そういえば茅場先輩とんでもないAIを組み上げてませんでした? みたいな話題が出たのだ。
「カーディナルだな、仮想世界における統括的な役割を担えると自負している」
ではカーディナルという名称はどこからきたのか、やはり
「カーディナルといえば酒ですよ。キールカクテルを白の代わりに赤ワインで作るんです。赤ワインといえば血の象徴、既にある仮想空間に人間を入れることでカーディナルが完成するんです」
「確かにワインは血になぞらえられるけど、白ワインでもいいらしいわよ?」
「あれ? そうでしたっけ」
あっはっは、と神代先輩の突っ込みに笑って返す。
そして案の定、茅場先輩と面談することになったのである。「血」「人間を入れる」という表現がアウトだったらしい。
☆ ☆ ☆
茅場先輩との個人授業。ゼミ生達は「あぁ、またか」みたいな目で見送ってくれたけれど、内実は全然違う。冷えた室内よりもなお冷え切った先輩の空気が見えるようだ。
「やはり君には、人と違うものが見えているらしい」
開口一番、切り込んでくる舌鋒。はて何のことだろうか。
「以前、ニュースを見て東北へ出向いたことがあったな。郵便局強盗だったか……帰って来た後、そのことについて君に尋ねたことがあっただろう、フルダイブ中に」
「何かおかしな返答しましたか? あのときは確か──」
「その際に何と答えたのかは問題ではない。重要なのは……その際の生理データが、事件以前にも度々出現していたということだ」
人間というのは器用なものでね、一人一人に対する感情や記憶を元に微細な反応差を表現できるのだよ──そう語る茅場先輩の目はこちらに固定されて動かない。
「だからこそ私はあのとき君に外出を許し、助力をしたのだ。果たして君が面識もなかった筈の少女をまるで以前から知っていたかのような反応を起こしたのは如何なる理由に基づくものなのか、それを確かめるために」
その件はいずれ気付かれるだろうと考えていた。まぁ……実際の方法まではまるで想像が付かなかったが、驚くことでもない。むしろわざわざ口にしたことの方が驚きである。
何せこの先輩、興味のないことは一切の関与をしないのだ。自他に妥協を許さないゼロかイチの人、動くときは最高の結果を出すが、動かないときは放置以外の選択がない。
そしてこの人の目的はAn INCarnating RADiusことアインクラッドを完成させることだ。
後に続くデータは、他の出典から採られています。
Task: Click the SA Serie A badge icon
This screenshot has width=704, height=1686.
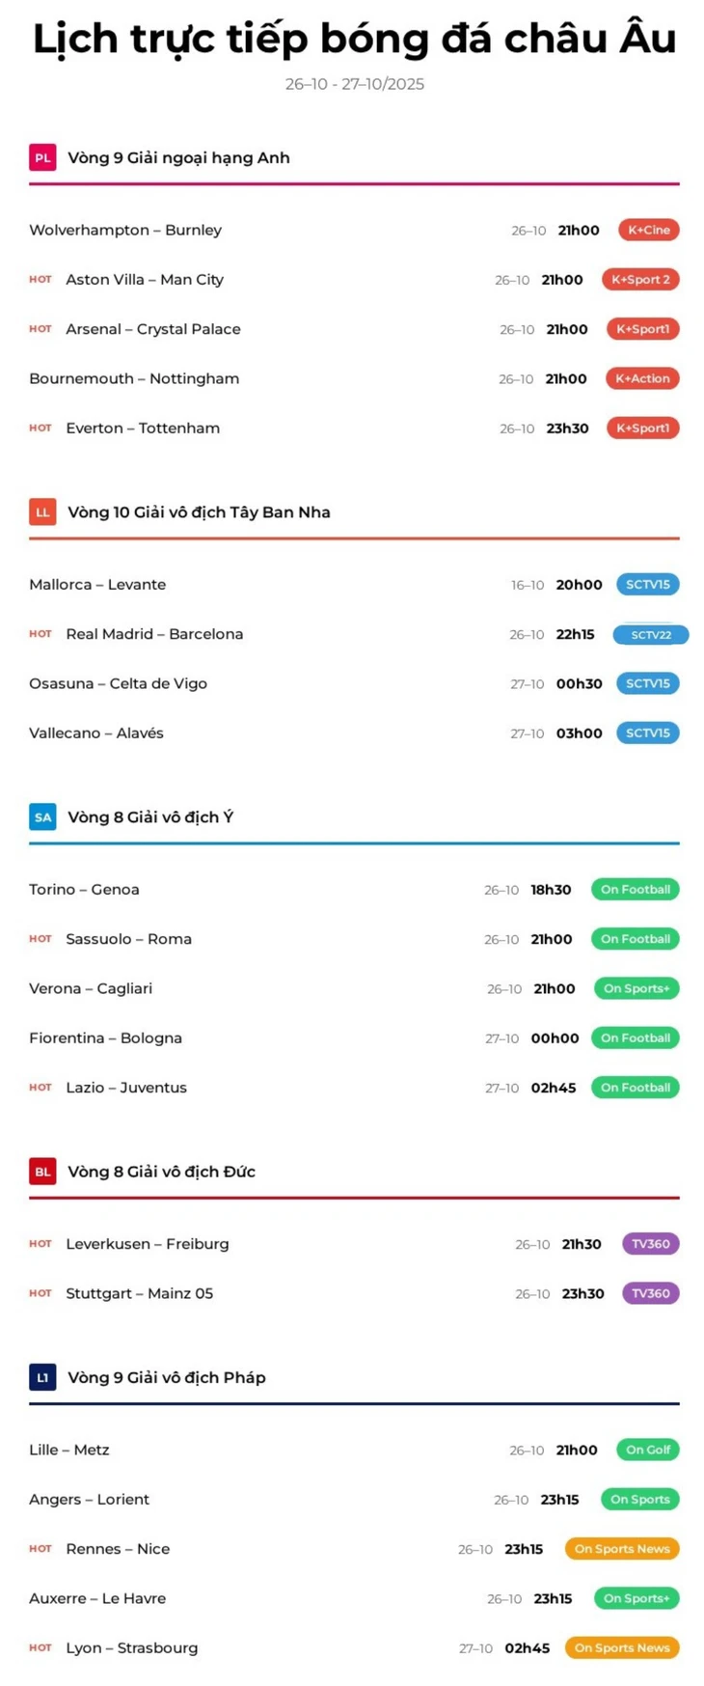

全ての設計図は頭の中にある筈で、他人の意見など聞き入れはしない。
僕に構っているのは
「何故その話を?」
「君が常人から外れていること、それ自体が大事なのだ。君の研究における資質が常人並であることは初日で理解した、だが君の本質はそのような点ではない」
「僕の、本質ですか」
「君は以前、VR空間の発展について口にしたが……この先に起こることを、予測できているのではないかね」
それは「どういう意味で」だろうか。深奥まで推察されていてもおかしくない、そんな相手にゴクリと唾を飲む。
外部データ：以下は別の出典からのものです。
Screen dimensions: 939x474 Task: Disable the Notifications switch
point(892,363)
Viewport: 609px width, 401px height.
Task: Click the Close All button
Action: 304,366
「脳波は嘘を吐かない。あらゆる者にとってVRは未知の存在だ、経験した人間は皆が似た反応を返した。だが君はただ一人、既知の反応を起こした……かといって興味が失われている訳ではなく、むしろ人一倍強いと言っていい」
あぁ……それは僕のミスだ。誰にとっても未知の技術であり体験したことのない仮想空間、それに触れて驚いたり喜んだりするのが普通の反応だとするなら、僕の反応はさぞ異様だったことだろう。「へぇ……実物はやっぱり凄いな」程度のリアクションだったのだから。
だが理由にはまだ足りない。それが何故、先輩を動かしたんだ?
「須郷君、私はね、君ほどにVRとの関係が特異な人間を見たことがないのだよ」
「それも生理データで……でも茅場先輩が、それを言うんですか?」
「そう、その反応だ。だからこそ私は君に悟られていると考えた、私がVRにかける想いを」
「それは、まぁ……」
それこそ「知っているが故に」である。だが何故ここまで躍起になってVRの話を強調するのか。
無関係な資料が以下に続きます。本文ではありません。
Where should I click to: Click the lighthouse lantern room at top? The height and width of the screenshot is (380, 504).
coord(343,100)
「茅場先輩、本当はもうできてるんじゃないですか、VRゲーム」
ふと口にした質問。思い当たるものは、これくらいだった。
★ ★ ★
「これが作製中のゲーム、そのデモムービーだ」
「へぇ……見事なものですね」
果たして彼はこの世界に何を見て、何を感じるのだろう。そう考えて見せた映像を、彼は既知と感心の目で眺めていた。そのことが茅場には嬉しく、同時に
現実世界のあらゆる枠や法則──既知のものを超越した未知の世界、完全なる異世界を求めていた。そうして出来上がった渾身の作を見てこの男は納得した──既知でしかないと答えたのだ。
己の全てと言っていいこの世界が、彼にとっては既知でしかないというのか。その事実に感情が──あのときと同じく──揺らされる。茅場が久しく感じたことのないそれは、悔しさだった。
茅場晶彦は昔から空想が好きな性質だった。中でも異世界というものに強い憧れを抱いて……だが異世界ならば何でも構わなかった訳ではなく、己が想像した異世界をこそ望んでいた。
「だがそんなものはこの世のどこにも存在しない。ならば己の手で創造すれば良い」
そう考え、来る日も来る日も想像と創造を続けた。やがてありありと異世界の全てが……大空に浮かぶ石と鉄の城、その全てが出来上がったとき、彼はその世界にヒトがいないことに気付いた。
折しも彼は理系に適性があった。故にAIを人間同様のレベルまで完成させれば良いと考えた……しかし叶わなかった。トップダウン型もボトムアップ型も完成にはほど遠く、彼の予測を越える意志が、ヒトが生まれなかったのだ。世界には彼の意図通りに動く人形しかいなかった。
ならば自分と同じ人間にその世界へ、仮想空間に入ってもらえば良いと考えた。VRMMOだ。
だがこの考えには致命的な欠点があった。他のプレイヤーに参加を強制することができない、つまりゲームをやめる人間がいずれ出てしまうことだ。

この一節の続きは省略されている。